(Set exercise) Rewrite the lines between the one holding "Show the all bends table view" and the end of the rows, inclusive, as a Markdown table with the columns Number and Line. Skip blank lines and leave the pictures out.

(Rows on where targets appear)

***

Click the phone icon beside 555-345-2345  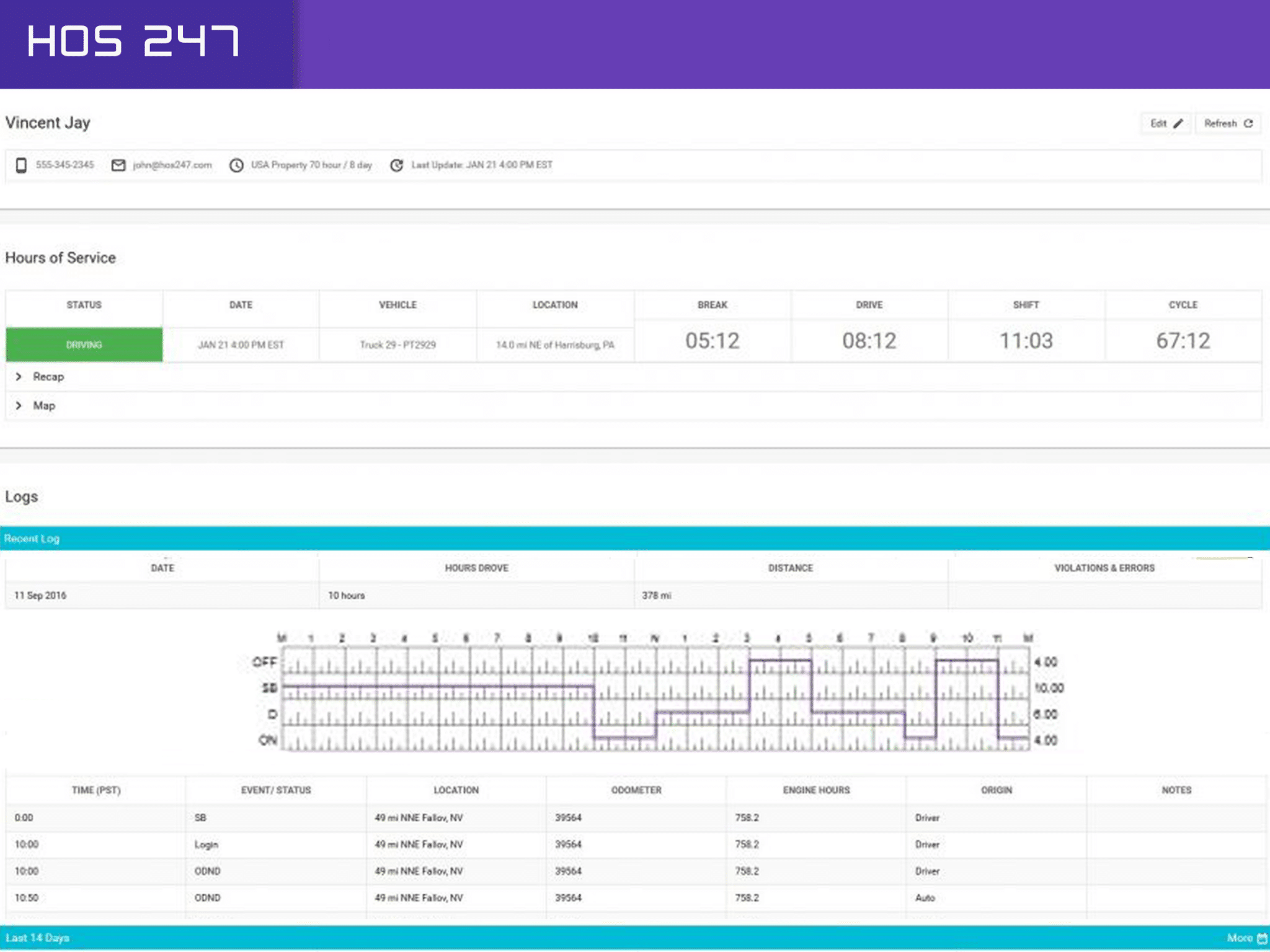click(22, 165)
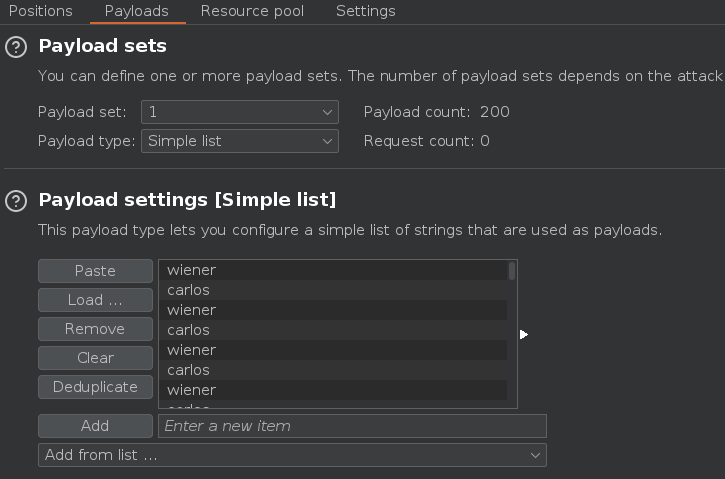Image resolution: width=725 pixels, height=479 pixels.
Task: Open help for Payload sets section
Action: 16,47
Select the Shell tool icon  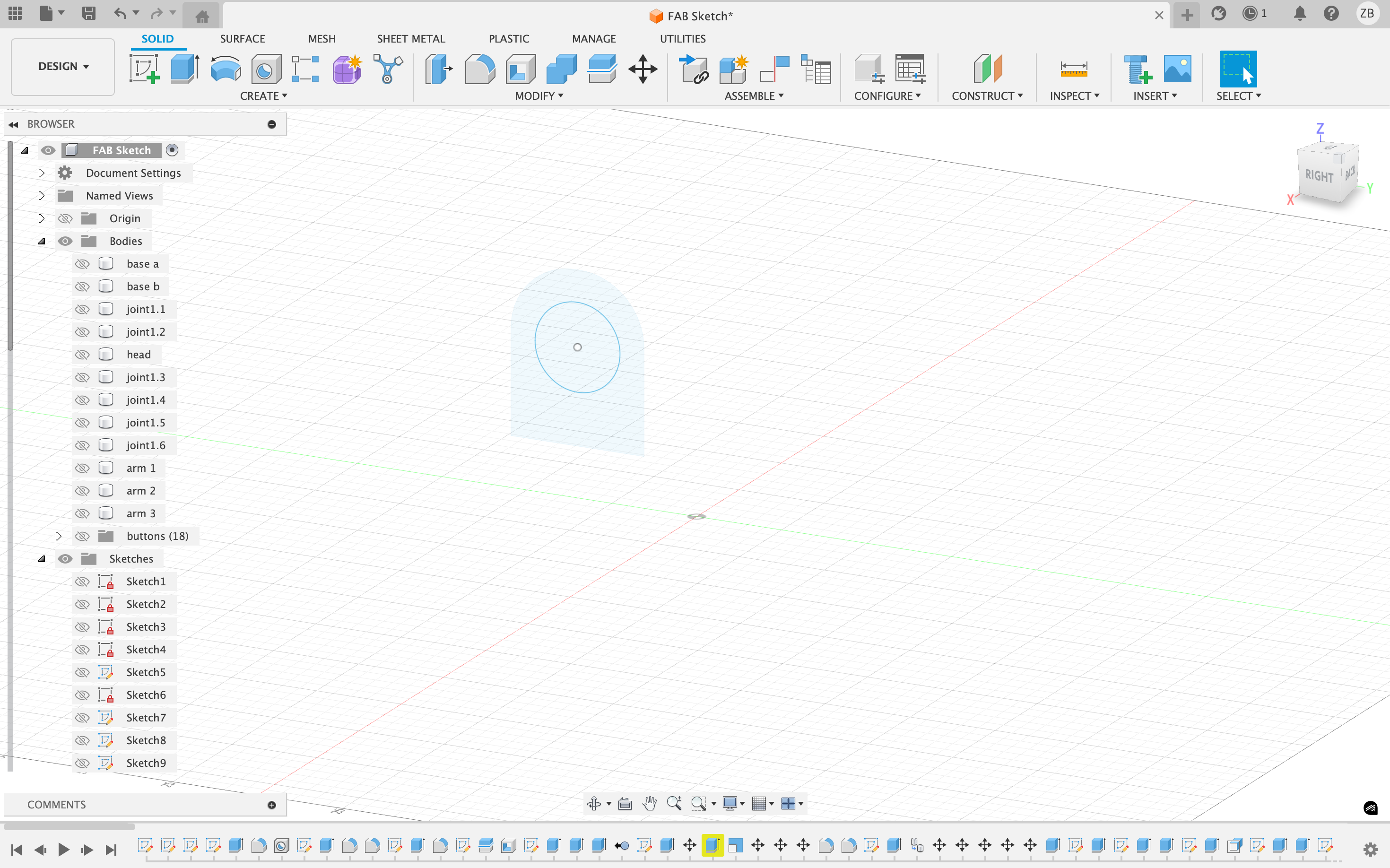click(x=521, y=69)
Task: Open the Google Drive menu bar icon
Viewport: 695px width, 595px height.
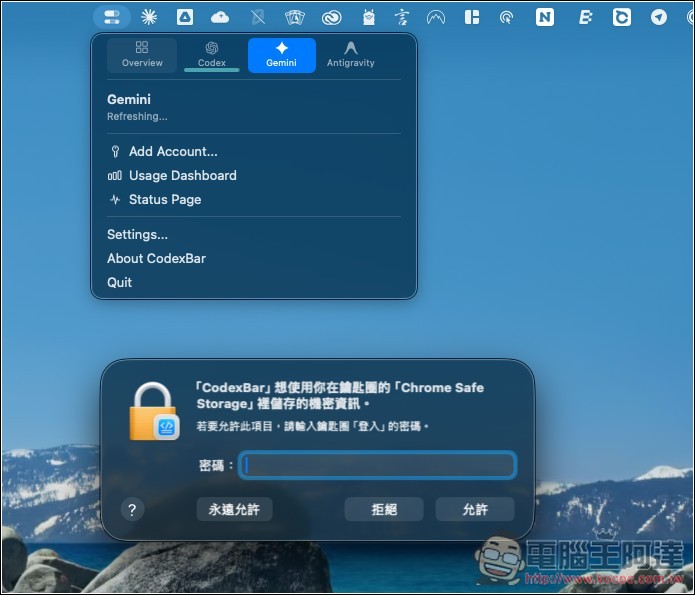Action: point(185,17)
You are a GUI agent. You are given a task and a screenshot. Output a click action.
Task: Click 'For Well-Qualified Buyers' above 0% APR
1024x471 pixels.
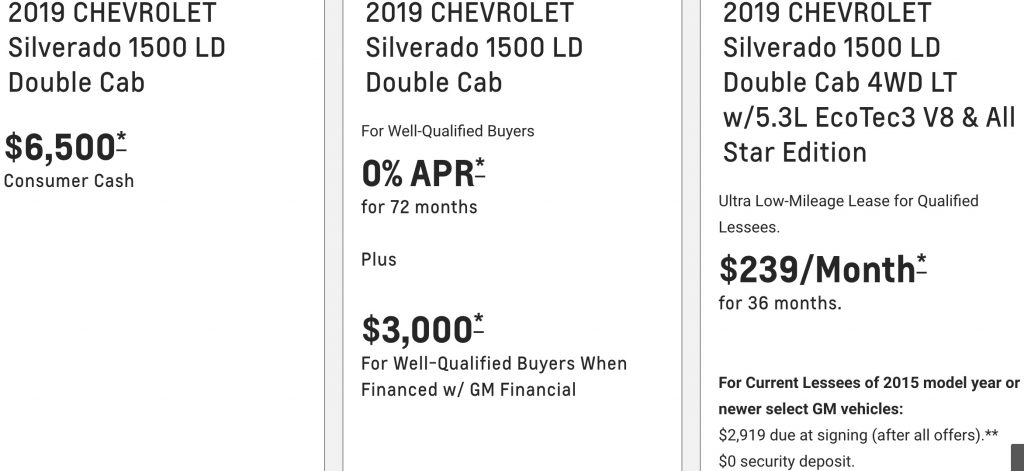(447, 131)

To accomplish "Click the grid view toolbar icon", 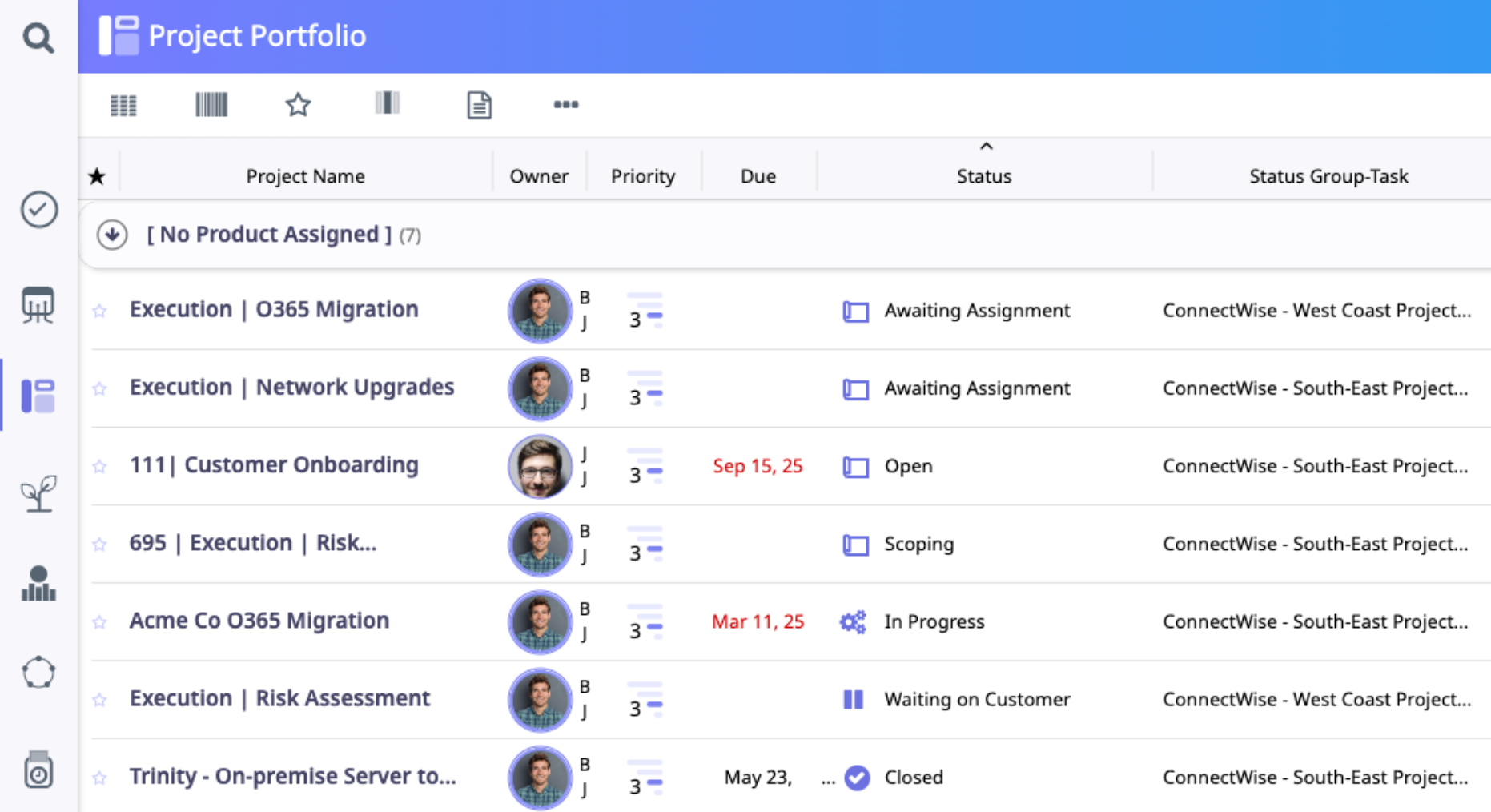I will click(x=123, y=105).

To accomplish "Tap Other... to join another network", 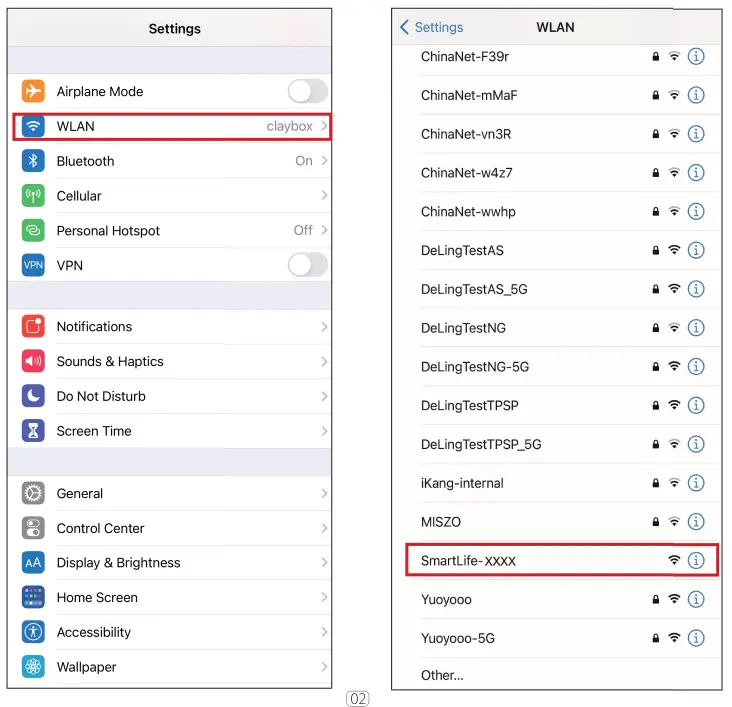I will (x=442, y=675).
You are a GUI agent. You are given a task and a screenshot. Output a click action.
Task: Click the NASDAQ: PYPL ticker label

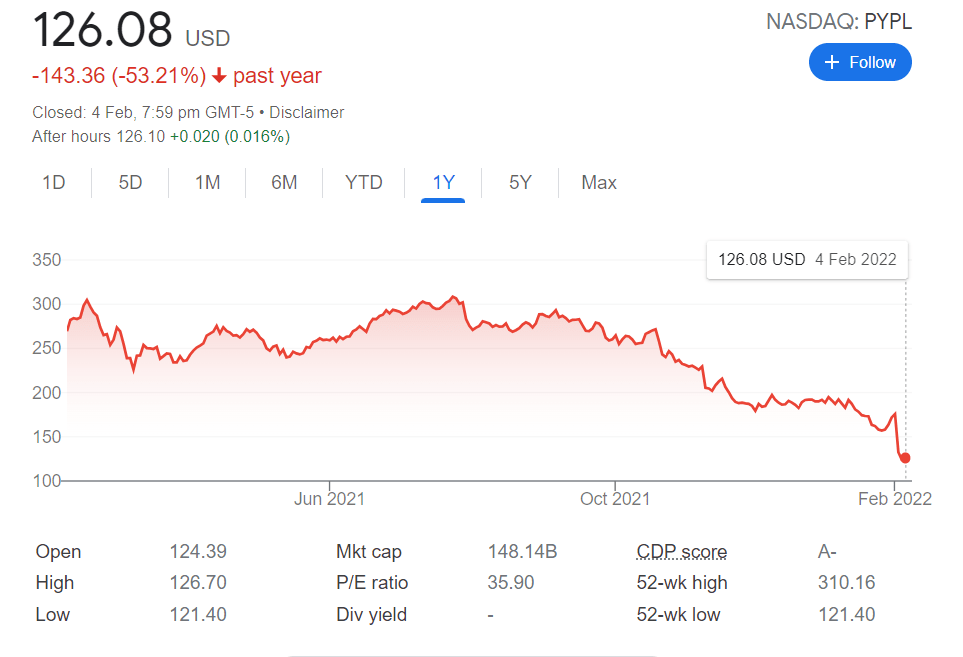coord(839,22)
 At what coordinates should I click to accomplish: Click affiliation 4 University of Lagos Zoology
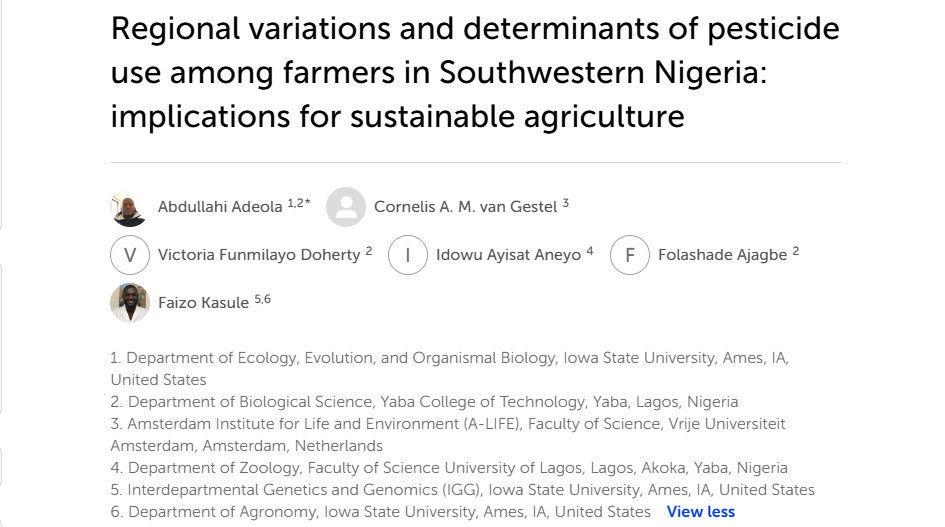[x=449, y=468]
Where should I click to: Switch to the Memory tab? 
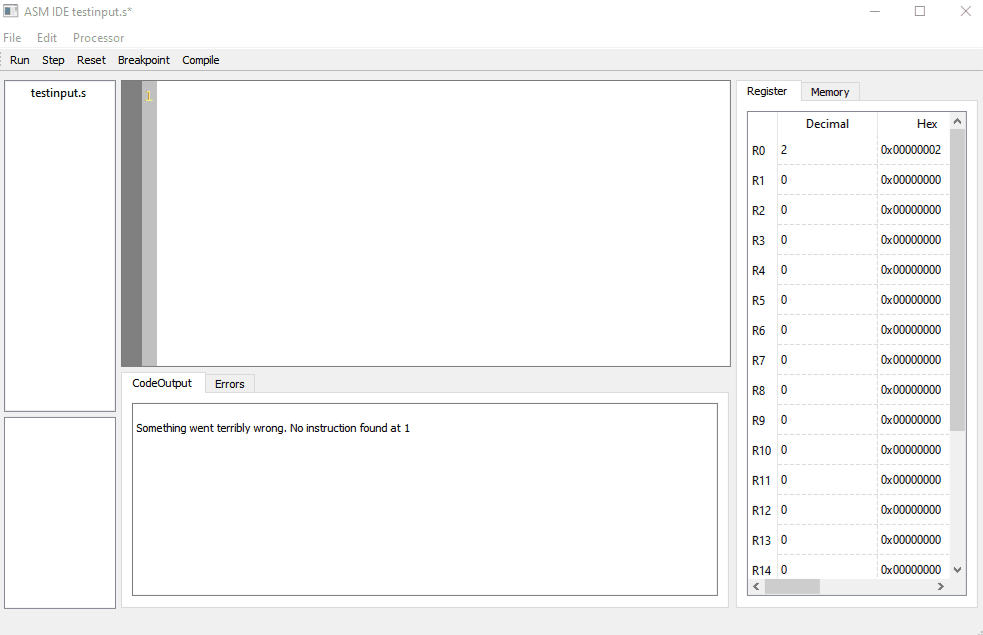click(x=829, y=92)
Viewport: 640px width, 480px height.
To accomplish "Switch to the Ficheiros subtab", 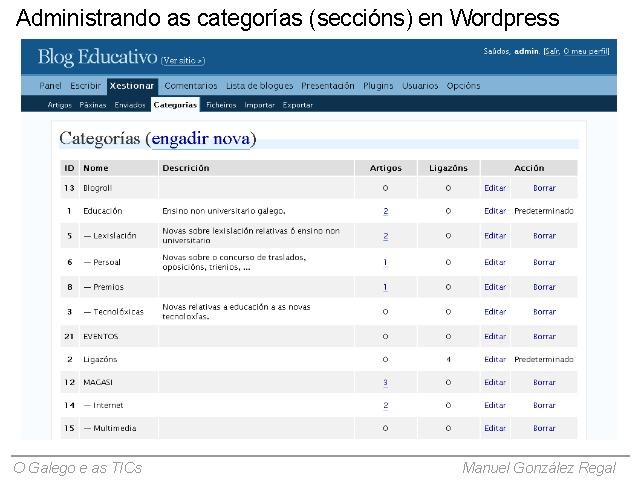I will [x=221, y=104].
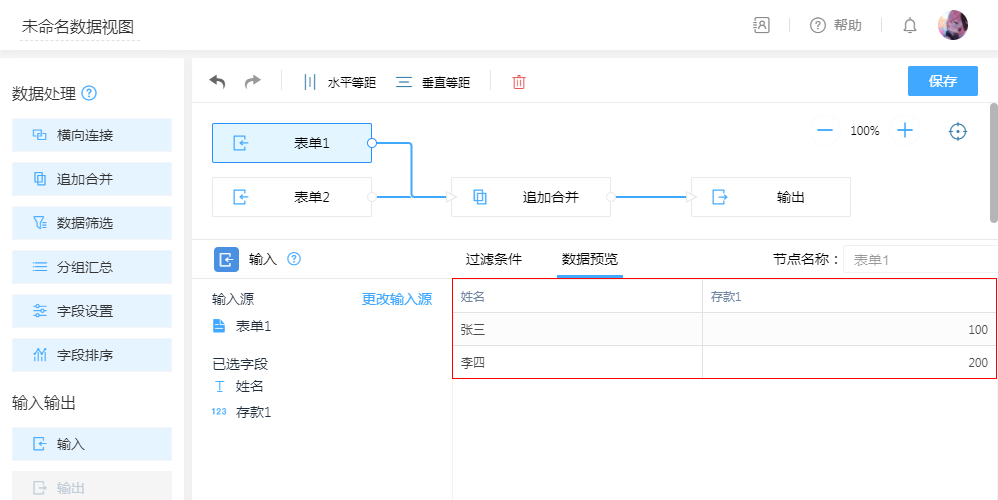Click the contacts icon in header

point(761,25)
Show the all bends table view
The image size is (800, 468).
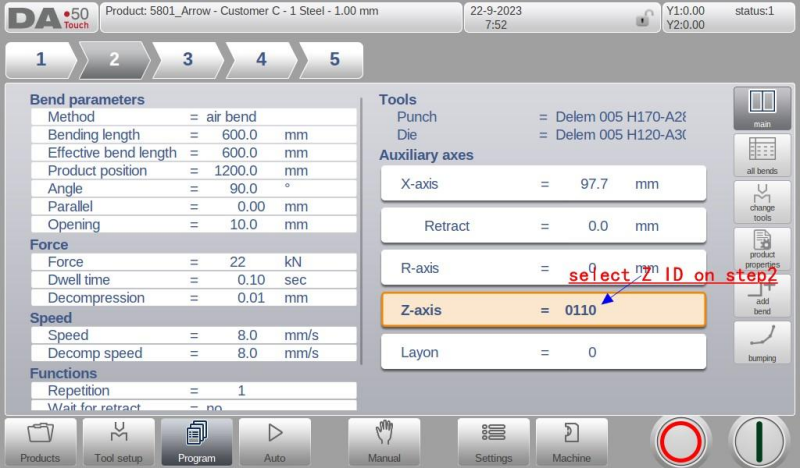[762, 155]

***

(Written solution)
| Number | Line |
|---|---|
| 1 | Show the all bends table view |
| 2 | The image size is (800, 468). |
| 3 | [762, 155] |